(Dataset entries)
□ □ □

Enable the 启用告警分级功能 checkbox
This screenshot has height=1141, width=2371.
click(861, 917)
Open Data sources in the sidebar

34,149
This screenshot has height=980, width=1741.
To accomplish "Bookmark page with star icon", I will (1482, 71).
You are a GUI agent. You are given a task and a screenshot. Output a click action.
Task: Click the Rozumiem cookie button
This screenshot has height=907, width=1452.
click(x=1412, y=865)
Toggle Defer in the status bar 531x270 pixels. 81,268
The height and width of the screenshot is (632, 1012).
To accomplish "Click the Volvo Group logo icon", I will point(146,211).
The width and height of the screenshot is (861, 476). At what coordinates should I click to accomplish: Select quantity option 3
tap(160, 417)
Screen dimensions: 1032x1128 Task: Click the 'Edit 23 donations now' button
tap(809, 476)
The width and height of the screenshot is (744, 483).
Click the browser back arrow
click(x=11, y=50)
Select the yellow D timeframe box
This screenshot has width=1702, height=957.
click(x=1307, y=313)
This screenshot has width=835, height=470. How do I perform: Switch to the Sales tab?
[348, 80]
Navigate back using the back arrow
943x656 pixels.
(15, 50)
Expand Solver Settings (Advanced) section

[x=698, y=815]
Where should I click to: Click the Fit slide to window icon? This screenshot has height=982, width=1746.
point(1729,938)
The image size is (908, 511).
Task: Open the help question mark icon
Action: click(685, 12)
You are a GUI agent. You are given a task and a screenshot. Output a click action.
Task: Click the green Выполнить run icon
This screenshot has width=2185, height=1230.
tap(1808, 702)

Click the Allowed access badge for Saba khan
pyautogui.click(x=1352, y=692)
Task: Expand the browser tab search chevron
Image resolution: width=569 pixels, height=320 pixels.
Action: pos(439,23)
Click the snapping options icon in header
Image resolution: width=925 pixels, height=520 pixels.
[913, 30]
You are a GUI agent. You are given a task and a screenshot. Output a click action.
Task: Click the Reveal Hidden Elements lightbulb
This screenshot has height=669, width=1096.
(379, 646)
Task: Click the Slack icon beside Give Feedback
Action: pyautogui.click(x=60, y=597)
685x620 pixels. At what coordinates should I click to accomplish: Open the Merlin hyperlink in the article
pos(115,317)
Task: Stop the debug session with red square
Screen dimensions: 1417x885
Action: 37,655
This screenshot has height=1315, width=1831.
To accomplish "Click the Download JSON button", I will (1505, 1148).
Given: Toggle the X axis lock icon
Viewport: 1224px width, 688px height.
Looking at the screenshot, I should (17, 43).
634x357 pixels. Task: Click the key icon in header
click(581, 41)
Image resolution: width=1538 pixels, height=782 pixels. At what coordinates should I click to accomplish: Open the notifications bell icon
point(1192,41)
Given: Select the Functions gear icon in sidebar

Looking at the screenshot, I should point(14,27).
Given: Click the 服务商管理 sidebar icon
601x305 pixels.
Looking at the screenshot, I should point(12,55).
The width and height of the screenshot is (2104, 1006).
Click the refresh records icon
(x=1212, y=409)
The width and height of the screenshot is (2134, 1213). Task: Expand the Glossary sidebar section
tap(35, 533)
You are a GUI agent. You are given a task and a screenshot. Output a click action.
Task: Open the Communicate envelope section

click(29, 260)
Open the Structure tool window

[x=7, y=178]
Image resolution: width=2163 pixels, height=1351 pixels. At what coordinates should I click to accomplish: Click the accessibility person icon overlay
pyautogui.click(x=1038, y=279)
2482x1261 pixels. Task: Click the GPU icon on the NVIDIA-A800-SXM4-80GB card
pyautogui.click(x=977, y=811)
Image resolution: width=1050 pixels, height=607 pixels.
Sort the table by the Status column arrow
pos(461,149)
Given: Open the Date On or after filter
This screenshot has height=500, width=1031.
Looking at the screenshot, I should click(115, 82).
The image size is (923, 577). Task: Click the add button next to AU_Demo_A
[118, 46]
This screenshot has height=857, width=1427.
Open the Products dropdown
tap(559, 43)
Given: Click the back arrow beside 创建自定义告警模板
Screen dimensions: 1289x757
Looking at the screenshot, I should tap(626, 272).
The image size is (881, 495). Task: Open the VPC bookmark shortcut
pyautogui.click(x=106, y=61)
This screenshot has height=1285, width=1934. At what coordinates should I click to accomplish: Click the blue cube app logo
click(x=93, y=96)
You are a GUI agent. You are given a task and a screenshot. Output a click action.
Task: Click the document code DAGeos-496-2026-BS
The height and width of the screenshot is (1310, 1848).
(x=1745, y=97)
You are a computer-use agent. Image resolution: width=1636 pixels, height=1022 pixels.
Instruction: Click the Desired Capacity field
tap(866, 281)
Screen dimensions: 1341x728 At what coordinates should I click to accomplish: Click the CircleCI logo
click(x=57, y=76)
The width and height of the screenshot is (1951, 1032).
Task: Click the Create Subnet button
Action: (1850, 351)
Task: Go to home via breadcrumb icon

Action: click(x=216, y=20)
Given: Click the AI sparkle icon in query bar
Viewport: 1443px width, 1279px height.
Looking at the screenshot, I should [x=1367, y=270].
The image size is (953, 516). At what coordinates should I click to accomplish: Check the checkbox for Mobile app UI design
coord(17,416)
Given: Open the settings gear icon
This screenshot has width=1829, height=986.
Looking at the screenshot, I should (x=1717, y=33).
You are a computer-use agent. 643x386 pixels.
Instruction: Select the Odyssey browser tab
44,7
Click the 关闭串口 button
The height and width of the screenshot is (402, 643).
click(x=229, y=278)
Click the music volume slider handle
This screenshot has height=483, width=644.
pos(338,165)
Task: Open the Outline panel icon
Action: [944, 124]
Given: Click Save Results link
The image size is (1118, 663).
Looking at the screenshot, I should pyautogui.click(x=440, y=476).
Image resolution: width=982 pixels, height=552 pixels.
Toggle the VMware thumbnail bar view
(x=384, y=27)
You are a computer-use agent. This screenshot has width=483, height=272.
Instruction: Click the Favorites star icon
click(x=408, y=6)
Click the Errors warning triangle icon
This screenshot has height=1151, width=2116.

□ □ □

_Task instructions_: Could you reproduce the data above exactly as given?

_Task result_:
Enable the 启用告警分级功能 checkbox
This screenshot has height=1141, width=2371.
click(861, 917)
Open Data sources in the sidebar

34,149
This screenshot has height=980, width=1741.
To accomplish "Bookmark page with star icon", I will (1482, 71).
You are a GUI agent. You are given a task and a screenshot. Output a click action.
Task: Click the Rozumiem cookie button
This screenshot has height=907, width=1452.
click(x=1412, y=865)
Toggle Defer in the status bar 531x270 pixels. 81,268
The height and width of the screenshot is (632, 1012).
To accomplish "Click the Volvo Group logo icon", I will point(146,211).
The width and height of the screenshot is (861, 476). At what coordinates should I click to accomplish: Select quantity option 3
tap(160, 417)
Screen dimensions: 1032x1128 Task: Click the 'Edit 23 donations now' button
tap(809, 476)
The width and height of the screenshot is (744, 483).
Click the browser back arrow
click(x=11, y=50)
Select the yellow D timeframe box
This screenshot has width=1702, height=957.
click(x=1307, y=313)
This screenshot has width=835, height=470. How do I perform: Switch to the Sales tab?
[348, 80]
Navigate back using the back arrow
943x656 pixels.
(15, 50)
Expand Solver Settings (Advanced) section

[x=698, y=815]
Where should I click to: Click the Fit slide to window icon? This screenshot has height=982, width=1746.
point(1729,938)
The image size is (908, 511).
Task: Open the help question mark icon
Action: click(685, 12)
You are a GUI agent. You are given a task and a screenshot. Output a click action.
Task: Click the green Выполнить run icon
This screenshot has width=2185, height=1230.
tap(1808, 702)

Click the Allowed access badge for Saba khan
pyautogui.click(x=1352, y=692)
Task: Expand the browser tab search chevron
Image resolution: width=569 pixels, height=320 pixels.
Action: pos(439,23)
Click the snapping options icon in header
Image resolution: width=925 pixels, height=520 pixels.
[913, 30]
You are a GUI agent. You are given a task and a screenshot. Output a click action.
Task: Click the Reveal Hidden Elements lightbulb
This screenshot has height=669, width=1096.
(379, 646)
Task: Click the Slack icon beside Give Feedback
Action: pyautogui.click(x=60, y=597)
685x620 pixels. At what coordinates should I click to accomplish: Open the Merlin hyperlink in the article
pos(115,317)
Task: Stop the debug session with red square
Screen dimensions: 1417x885
Action: 37,655
This screenshot has height=1315, width=1831.
To accomplish "Click the Download JSON button", I will (1505, 1148).
Given: Toggle the X axis lock icon
Viewport: 1224px width, 688px height.
Looking at the screenshot, I should (17, 43).
634x357 pixels. Task: Click the key icon in header
click(581, 41)
Image resolution: width=1538 pixels, height=782 pixels. At what coordinates should I click to accomplish: Open the notifications bell icon
point(1192,41)
Given: Select the Functions gear icon in sidebar

Looking at the screenshot, I should point(14,27).
Given: Click the 服务商管理 sidebar icon
601x305 pixels.
Looking at the screenshot, I should point(12,55).
The width and height of the screenshot is (2104, 1006).
Click the refresh records icon
(x=1212, y=409)
The width and height of the screenshot is (2134, 1213). Task: Expand the Glossary sidebar section
tap(35, 533)
You are a GUI agent. You are given a task and a screenshot. Output a click action.
Task: Open the Communicate envelope section

click(29, 260)
Open the Structure tool window

[x=7, y=178]
Image resolution: width=2163 pixels, height=1351 pixels. At what coordinates should I click to accomplish: Click the accessibility person icon overlay
pyautogui.click(x=1038, y=279)
2482x1261 pixels. Task: Click the GPU icon on the NVIDIA-A800-SXM4-80GB card
pyautogui.click(x=977, y=811)
Image resolution: width=1050 pixels, height=607 pixels.
Sort the table by the Status column arrow
pos(461,149)
Given: Open the Date On or after filter
This screenshot has height=500, width=1031.
Looking at the screenshot, I should click(115, 82).
The image size is (923, 577). Task: Click the add button next to AU_Demo_A
[118, 46]
This screenshot has height=857, width=1427.
Open the Products dropdown
tap(559, 43)
Given: Click the back arrow beside 创建自定义告警模板
Screen dimensions: 1289x757
Looking at the screenshot, I should tap(626, 272).
The image size is (881, 495). Task: Open the VPC bookmark shortcut
pyautogui.click(x=106, y=61)
This screenshot has height=1285, width=1934. At what coordinates should I click to accomplish: Click the blue cube app logo
click(x=93, y=96)
You are a GUI agent. You are given a task and a screenshot. Output a click action.
Task: Click the document code DAGeos-496-2026-BS
The height and width of the screenshot is (1310, 1848).
(x=1745, y=97)
You are a computer-use agent. Image resolution: width=1636 pixels, height=1022 pixels.
Instruction: Click the Desired Capacity field
tap(866, 281)
Screen dimensions: 1341x728 At what coordinates should I click to accomplish: Click the CircleCI logo
click(x=57, y=76)
The width and height of the screenshot is (1951, 1032).
Task: Click the Create Subnet button
Action: (1850, 351)
Task: Go to home via breadcrumb icon

Action: click(x=216, y=20)
Given: Click the AI sparkle icon in query bar
Viewport: 1443px width, 1279px height.
Looking at the screenshot, I should [x=1367, y=270].
The image size is (953, 516). At what coordinates should I click to accomplish: Check the checkbox for Mobile app UI design
coord(17,416)
Given: Open the settings gear icon
This screenshot has width=1829, height=986.
Looking at the screenshot, I should (x=1717, y=33).
You are a computer-use agent. 643x386 pixels.
Instruction: Select the Odyssey browser tab
44,7
Click the 关闭串口 button
The height and width of the screenshot is (402, 643).
click(x=229, y=278)
Click the music volume slider handle
This screenshot has height=483, width=644.
pos(338,165)
Task: Open the Outline panel icon
Action: [944, 124]
Given: Click Save Results link
The image size is (1118, 663).
Looking at the screenshot, I should pyautogui.click(x=440, y=476).
Image resolution: width=982 pixels, height=552 pixels.
Toggle the VMware thumbnail bar view
(x=384, y=27)
You are a computer-use agent. This screenshot has width=483, height=272.
Instruction: Click the Favorites star icon
click(x=408, y=6)
Click the Errors warning triangle icon
This screenshot has height=1151, width=2116.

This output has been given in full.